_What you will do_. Every line of the entries below from the one containing "Screen dimensions: 409x211" to the one containing "This screenshot has height=193, width=387.", both ends included, must be written out exactly. No other line belongs in the answer.

_Material for this exercise_.
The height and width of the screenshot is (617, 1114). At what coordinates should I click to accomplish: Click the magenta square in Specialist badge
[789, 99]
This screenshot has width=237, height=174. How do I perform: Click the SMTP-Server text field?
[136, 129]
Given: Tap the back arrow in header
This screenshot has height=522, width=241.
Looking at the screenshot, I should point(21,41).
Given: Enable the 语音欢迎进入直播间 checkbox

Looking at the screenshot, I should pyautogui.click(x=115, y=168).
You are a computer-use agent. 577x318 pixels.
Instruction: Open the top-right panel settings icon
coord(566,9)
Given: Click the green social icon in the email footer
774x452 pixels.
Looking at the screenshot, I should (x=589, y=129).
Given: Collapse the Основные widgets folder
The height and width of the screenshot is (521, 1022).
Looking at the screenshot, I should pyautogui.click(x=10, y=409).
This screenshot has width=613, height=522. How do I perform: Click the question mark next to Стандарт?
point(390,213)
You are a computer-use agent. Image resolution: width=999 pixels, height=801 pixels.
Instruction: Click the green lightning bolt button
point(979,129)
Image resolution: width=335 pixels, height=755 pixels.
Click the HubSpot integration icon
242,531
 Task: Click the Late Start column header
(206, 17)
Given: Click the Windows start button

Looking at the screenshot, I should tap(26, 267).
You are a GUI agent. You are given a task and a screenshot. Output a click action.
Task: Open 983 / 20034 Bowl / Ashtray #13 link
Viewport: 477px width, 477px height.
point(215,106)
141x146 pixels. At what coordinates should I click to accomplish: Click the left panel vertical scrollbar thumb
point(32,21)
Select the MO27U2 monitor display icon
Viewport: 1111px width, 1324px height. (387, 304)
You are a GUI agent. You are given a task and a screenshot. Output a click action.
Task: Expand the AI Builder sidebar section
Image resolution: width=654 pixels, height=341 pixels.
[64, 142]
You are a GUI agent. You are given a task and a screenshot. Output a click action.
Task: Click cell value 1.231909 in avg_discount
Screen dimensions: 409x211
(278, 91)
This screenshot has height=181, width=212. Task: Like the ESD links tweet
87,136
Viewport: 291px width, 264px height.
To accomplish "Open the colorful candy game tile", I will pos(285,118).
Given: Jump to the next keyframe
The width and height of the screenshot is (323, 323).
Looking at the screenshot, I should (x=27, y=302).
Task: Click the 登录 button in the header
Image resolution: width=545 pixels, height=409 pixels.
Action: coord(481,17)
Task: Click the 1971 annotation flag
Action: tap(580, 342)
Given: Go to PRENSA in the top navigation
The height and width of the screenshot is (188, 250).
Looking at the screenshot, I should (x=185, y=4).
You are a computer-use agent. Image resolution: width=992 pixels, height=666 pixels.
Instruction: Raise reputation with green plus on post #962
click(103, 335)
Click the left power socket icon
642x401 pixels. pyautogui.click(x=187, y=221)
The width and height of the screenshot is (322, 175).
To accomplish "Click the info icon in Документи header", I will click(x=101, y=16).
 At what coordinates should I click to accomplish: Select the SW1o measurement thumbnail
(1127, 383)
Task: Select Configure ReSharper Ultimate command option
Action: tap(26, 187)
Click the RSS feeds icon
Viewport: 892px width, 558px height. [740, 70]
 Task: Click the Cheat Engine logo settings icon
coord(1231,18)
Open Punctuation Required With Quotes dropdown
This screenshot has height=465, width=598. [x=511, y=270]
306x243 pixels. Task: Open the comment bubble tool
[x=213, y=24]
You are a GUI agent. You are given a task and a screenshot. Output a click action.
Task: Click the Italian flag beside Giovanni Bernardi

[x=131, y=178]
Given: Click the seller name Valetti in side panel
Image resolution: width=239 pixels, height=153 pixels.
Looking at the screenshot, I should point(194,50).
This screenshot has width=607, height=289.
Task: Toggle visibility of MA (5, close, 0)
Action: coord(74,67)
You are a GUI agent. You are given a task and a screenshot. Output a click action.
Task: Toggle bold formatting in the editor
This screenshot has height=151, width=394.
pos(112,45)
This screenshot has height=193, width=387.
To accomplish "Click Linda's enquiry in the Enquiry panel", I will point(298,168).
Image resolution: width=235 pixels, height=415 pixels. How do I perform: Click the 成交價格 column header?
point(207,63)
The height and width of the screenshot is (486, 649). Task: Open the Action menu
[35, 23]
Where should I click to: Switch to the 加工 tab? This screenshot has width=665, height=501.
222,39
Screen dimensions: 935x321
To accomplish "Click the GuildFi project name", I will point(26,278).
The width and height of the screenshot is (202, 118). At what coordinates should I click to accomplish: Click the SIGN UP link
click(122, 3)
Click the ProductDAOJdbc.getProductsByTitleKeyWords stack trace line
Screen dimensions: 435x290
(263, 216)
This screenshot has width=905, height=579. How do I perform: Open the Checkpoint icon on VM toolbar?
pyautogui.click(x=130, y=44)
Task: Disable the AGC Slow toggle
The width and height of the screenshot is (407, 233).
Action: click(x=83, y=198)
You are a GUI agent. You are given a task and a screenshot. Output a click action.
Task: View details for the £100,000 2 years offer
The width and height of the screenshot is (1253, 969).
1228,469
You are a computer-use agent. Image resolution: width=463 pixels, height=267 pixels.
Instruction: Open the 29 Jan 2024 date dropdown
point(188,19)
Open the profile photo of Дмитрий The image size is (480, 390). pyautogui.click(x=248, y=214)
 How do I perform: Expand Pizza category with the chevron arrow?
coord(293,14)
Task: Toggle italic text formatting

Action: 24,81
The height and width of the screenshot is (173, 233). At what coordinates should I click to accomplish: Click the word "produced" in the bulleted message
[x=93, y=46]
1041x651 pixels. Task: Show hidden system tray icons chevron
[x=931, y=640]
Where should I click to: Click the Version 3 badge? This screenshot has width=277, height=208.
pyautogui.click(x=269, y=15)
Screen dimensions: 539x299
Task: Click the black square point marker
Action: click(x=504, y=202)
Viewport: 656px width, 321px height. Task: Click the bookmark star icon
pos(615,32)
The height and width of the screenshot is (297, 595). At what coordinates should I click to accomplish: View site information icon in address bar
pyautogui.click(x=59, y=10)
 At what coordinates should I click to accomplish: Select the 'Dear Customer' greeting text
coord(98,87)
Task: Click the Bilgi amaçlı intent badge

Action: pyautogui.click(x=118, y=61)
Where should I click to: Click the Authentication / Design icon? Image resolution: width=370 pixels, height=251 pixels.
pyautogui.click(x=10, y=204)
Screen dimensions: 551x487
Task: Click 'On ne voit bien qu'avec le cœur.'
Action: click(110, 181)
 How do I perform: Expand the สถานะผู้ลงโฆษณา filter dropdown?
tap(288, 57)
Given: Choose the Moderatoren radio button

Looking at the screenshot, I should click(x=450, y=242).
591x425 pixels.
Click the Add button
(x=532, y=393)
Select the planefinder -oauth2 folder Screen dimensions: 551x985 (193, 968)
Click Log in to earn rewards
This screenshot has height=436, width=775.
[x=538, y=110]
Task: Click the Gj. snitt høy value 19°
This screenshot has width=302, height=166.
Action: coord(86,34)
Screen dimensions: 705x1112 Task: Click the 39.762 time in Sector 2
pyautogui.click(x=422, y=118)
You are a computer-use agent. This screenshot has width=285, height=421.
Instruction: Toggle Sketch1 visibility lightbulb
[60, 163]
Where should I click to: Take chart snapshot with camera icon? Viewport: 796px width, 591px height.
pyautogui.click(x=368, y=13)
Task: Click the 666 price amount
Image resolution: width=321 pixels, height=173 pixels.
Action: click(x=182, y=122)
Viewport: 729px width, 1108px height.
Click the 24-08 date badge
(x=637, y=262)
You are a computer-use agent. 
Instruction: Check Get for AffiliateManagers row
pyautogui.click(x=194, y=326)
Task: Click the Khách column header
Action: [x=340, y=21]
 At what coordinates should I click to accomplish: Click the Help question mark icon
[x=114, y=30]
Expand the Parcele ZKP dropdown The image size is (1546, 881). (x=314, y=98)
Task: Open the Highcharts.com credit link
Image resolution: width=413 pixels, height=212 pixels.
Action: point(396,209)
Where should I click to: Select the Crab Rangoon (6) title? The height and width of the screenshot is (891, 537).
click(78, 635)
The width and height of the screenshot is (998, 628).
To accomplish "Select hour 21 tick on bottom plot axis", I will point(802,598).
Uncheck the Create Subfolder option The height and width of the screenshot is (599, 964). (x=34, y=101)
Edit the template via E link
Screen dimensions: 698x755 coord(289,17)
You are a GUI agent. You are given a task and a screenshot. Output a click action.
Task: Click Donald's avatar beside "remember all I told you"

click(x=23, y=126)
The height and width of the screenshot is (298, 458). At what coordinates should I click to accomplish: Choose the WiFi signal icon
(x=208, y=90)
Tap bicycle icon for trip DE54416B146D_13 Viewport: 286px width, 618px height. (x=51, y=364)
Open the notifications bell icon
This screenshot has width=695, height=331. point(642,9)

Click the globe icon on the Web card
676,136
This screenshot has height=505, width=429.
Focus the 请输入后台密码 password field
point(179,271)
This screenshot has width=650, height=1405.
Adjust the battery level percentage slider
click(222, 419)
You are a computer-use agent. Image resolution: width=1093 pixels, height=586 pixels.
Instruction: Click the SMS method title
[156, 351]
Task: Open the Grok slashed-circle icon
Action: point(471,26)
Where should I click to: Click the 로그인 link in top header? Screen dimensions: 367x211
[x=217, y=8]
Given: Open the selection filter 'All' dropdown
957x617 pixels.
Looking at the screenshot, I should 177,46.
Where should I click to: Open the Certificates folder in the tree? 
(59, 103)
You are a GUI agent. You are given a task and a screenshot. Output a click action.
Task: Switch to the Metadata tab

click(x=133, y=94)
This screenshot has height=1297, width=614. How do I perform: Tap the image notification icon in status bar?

_Response box_.
Screen dimensions: 409x211
(278, 91)
This screenshot has height=181, width=212. Task: Like the ESD links tweet
87,136
Viewport: 291px width, 264px height.
To accomplish "Open the colorful candy game tile", I will pos(285,118).
Given: Jump to the next keyframe
The width and height of the screenshot is (323, 323).
Looking at the screenshot, I should (x=27, y=302).
Task: Click the 登录 button in the header
Image resolution: width=545 pixels, height=409 pixels.
Action: coord(481,17)
Task: Click the 1971 annotation flag
Action: tap(580, 342)
Given: Go to PRENSA in the top navigation
The height and width of the screenshot is (188, 250).
Looking at the screenshot, I should (x=185, y=4).
You are a computer-use agent. Image resolution: width=992 pixels, height=666 pixels.
Instruction: Raise reputation with green plus on post #962
click(103, 335)
Click the left power socket icon
642x401 pixels. pyautogui.click(x=187, y=221)
The width and height of the screenshot is (322, 175).
To accomplish "Click the info icon in Документи header", I will click(x=101, y=16).
 At what coordinates should I click to accomplish: Select the SW1o measurement thumbnail
(1127, 383)
Task: Select Configure ReSharper Ultimate command option
Action: tap(26, 187)
Click the RSS feeds icon
Viewport: 892px width, 558px height. [740, 70]
 Task: Click the Cheat Engine logo settings icon
coord(1231,18)
Open Punctuation Required With Quotes dropdown
This screenshot has height=465, width=598. [x=511, y=270]
306x243 pixels. Task: Open the comment bubble tool
[x=213, y=24]
You are a GUI agent. You are given a task and a screenshot. Output a click action.
Task: Click the Italian flag beside Giovanni Bernardi

[x=131, y=178]
Given: Click the seller name Valetti in side panel
Image resolution: width=239 pixels, height=153 pixels.
Looking at the screenshot, I should point(194,50).
This screenshot has width=607, height=289.
Task: Toggle visibility of MA (5, close, 0)
Action: coord(74,67)
You are a GUI agent. You are given a task and a screenshot. Output a click action.
Task: Toggle bold formatting in the editor
This screenshot has height=151, width=394.
pos(112,45)
This screenshot has height=193, width=387.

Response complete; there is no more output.